* BEGIN EXTRACT *
Rutabaga is a very popular vegetable in Ireland, but the name is never used by the Irish to describe this favorite side for a chicken roast, ham or bacon dinner.
In Ireland, this favorite Thanksgiving vegetable is called a turnip.
Why Do The Irish Call A Rutabaga A Turnip?
The Irish call this root vegetable a turnip. Why exactly is not clear.
The English call it a swede, and in Scotland it is often called a neep.
The term rutabaga comes from the Swedish word "rotabagge".
It is a bulbous root vegetable with a purple hued outer skin covering a dense inner yellow core.
American rutabagss, Irish yellow turnips and British swedes all belong to the Brassica napobrassica family of plants.
Now small little white turnips are technically called Brassica rapa. These smaller, white fleshed roots are very popular in southern American cooking, and provide us with that ever so southern staple, their famous turnip greens.
Rutabagas for Thanksgiving:
My thoughts turn to rutabagas with Thanksgiving approaching. I know it's not a traditional vegetable for Americans to serve, but a turnip tale links it to this holiday for me.
When I was close to seven months pregnant with triplets, my aunt visited for Thanksgiving. She was born in Ireland, but has lived in America for over fifty years. She suggested we have Irish mashed turnips with our turkey that year, since serving rutabaga at Thanksgiving had become a personal tradition for her over the years.
Despite resembling a moving mountain at this point in my pregnancy, I dutifully waddled to the grocery store, plonked my colossal self into a motorized cart, and sped through the vegetable aisles, never dreaming there might be a shortage of rutabagas. Lo and behold there wasn't a single rutabaga to be had.
"We always run out of rutabagas at Thanksgiving," the produce manager explained. "It's the one time of year they are in demand."
I returned home shocked and empty-handed.
But never fear!
Irish American Dad fancied a scoop of mashed turnip instead of an overly-sweet, sweet potato casserole that year. He rose to the challenge, searching high and low, from grocery store to fresh fruit market, along the turnip trail.
He did not fail us. He found one hiding beneath a head of cabbage in a Meijers store far, far away. And so that year we gave thanks, for one man's perseverance in his quest to deliver a Thanksgiving rutabaga.
And being an Irish man, he knew exactly what he was looking for, once we told him he was on a quest for a good, old Irish turnip.
Purchasing Rutabaga in America:
Practically every time I buy a rutabaga at the grocery store, the check-out guy or gal holds it up with a quizzical expression.
"What's this called," comes the inevitable question.
I think very few Americans buy rutabagas, probably because they simply don't know how to cook them.
So be prepared to advise the checkout person that the vegetable they are weighing and scanning is a rutabaga.
However, things are beginning to change in the American rutabaga world. They're becoming a staple in the Keto loving community, with many Keto lovers using them as a replacement for potatoes.
There are many ways to cook turnips or rutabagas. They're delicious in soups and many people love to roast them. I make a delicious carrot and rutabaga soup which you might enjoy.
But no matter which recipe you choose, the first step to cooking with rutabaga, involves peeling it.
How To Peel and Prepare A Rutabaga, Swede or Irish Turnip for Cooking:
Today I will solve that problem of how to prepare a rutabaga for cooking, with a short synopsis of my more in-depth tutorial on how to peel and cut a rutabaga.
The most difficult and dangerous part of this process is cutting up the rutabaga.
* END EXTRACT *
* BEGIN ENTRIES PROVIDED *
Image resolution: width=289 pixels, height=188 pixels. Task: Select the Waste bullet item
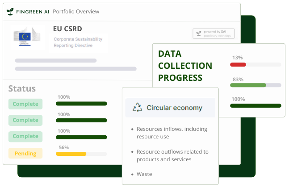click(x=144, y=174)
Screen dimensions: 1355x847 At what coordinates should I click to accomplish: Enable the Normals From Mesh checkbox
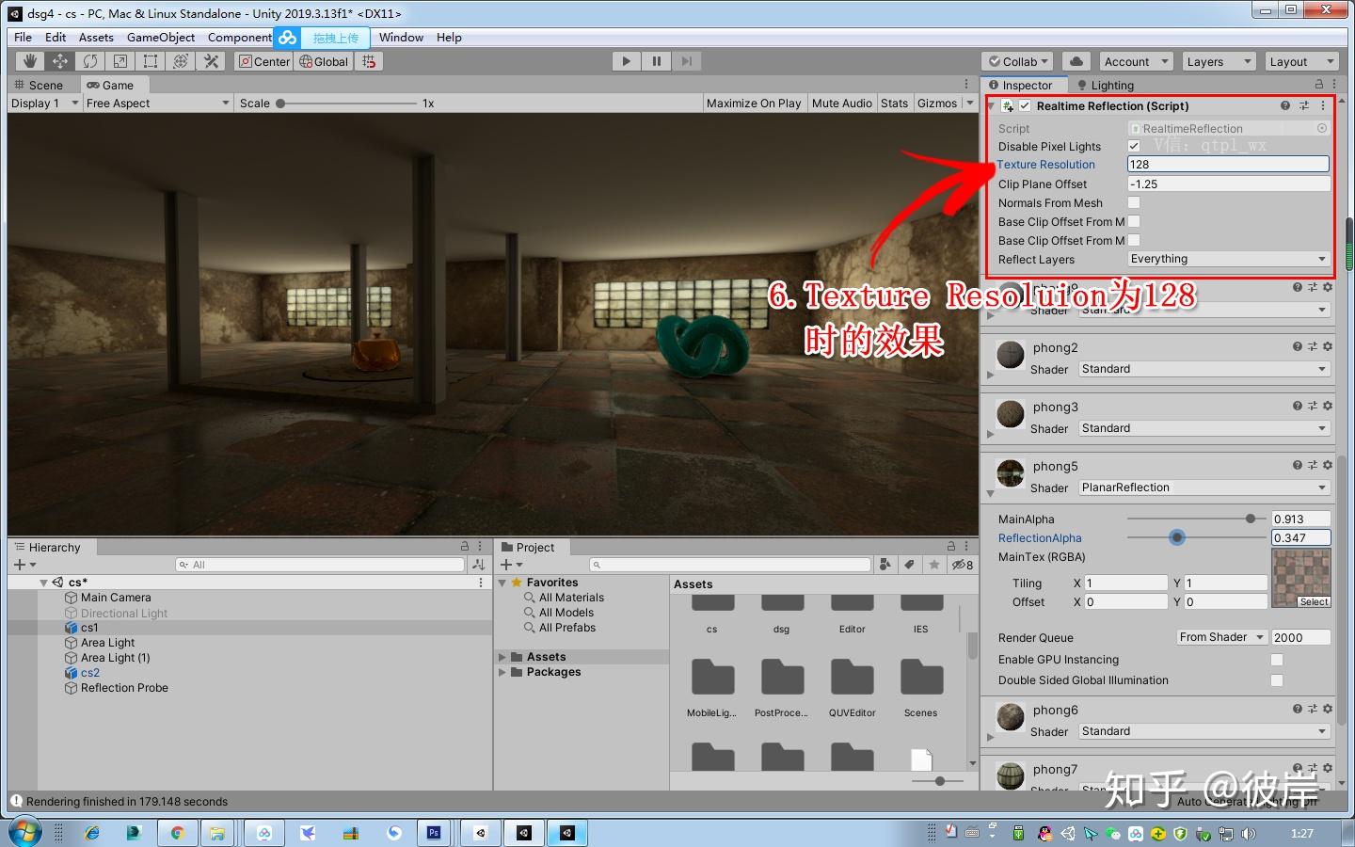coord(1135,202)
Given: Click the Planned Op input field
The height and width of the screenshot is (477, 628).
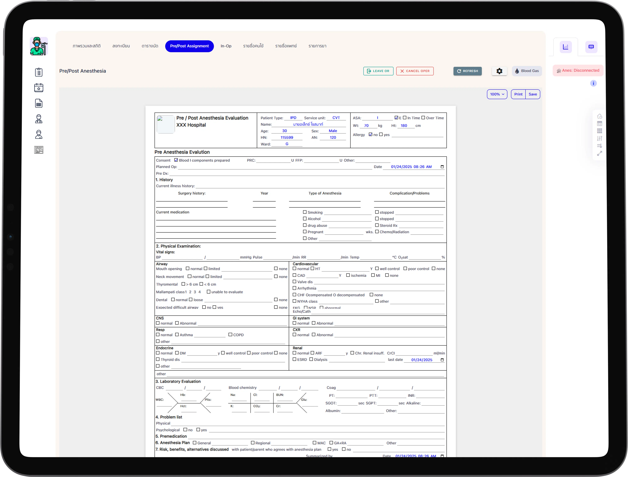Looking at the screenshot, I should point(275,167).
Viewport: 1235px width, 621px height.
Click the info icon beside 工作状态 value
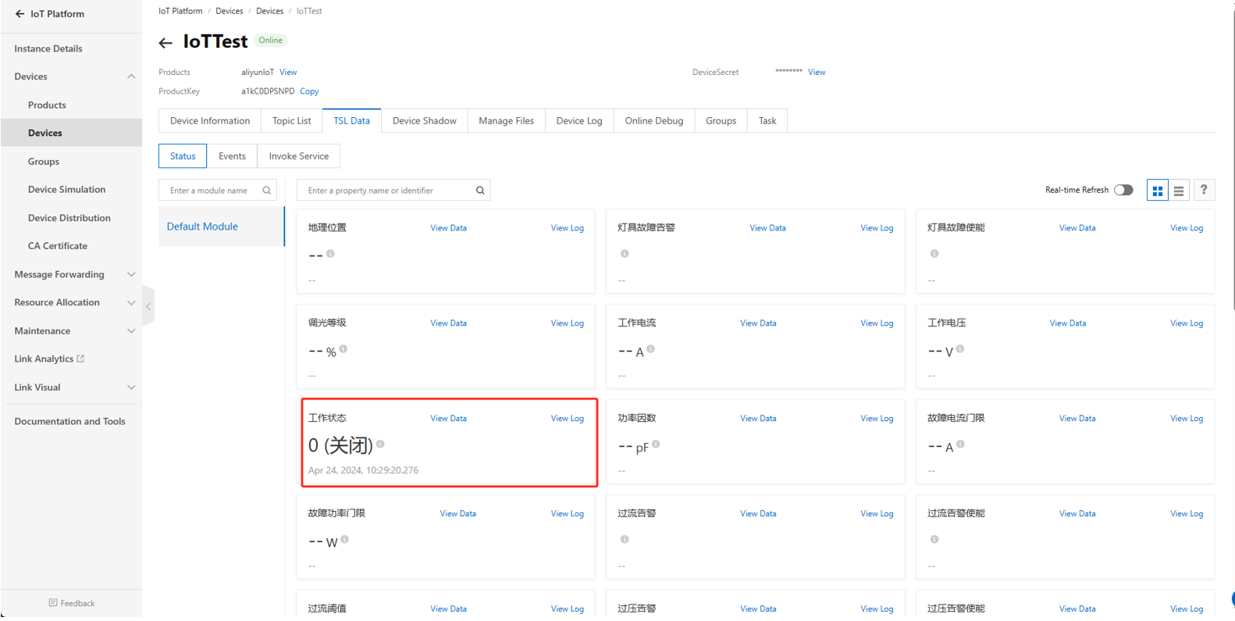(380, 444)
* END ENTRIES PROVIDED *
> **WHAT THIS EXERCISE ASKS**:
1) In the rutabaga text, why were there no rutabagas at the grocery store before that Thanksgiving? Answer in one to three sentences.
2) Reproduce the records starting at the line that contains "Given: Click the Planned Op input field" and ending at the end of the records, with the pictures left out.
The rutabaga text and the records are independent of each other.

> **PROBLEM SOLUTIONS**:
1) The store had run out of them. The produce manager said the store always runs out of rutabagas at Thanksgiving because that is the one time of year they are in demand.

2)
Given: Click the Planned Op input field
The height and width of the screenshot is (477, 628).
Looking at the screenshot, I should point(275,167).
Viewport: 1235px width, 621px height.
Click the info icon beside 工作状态 value
(380, 444)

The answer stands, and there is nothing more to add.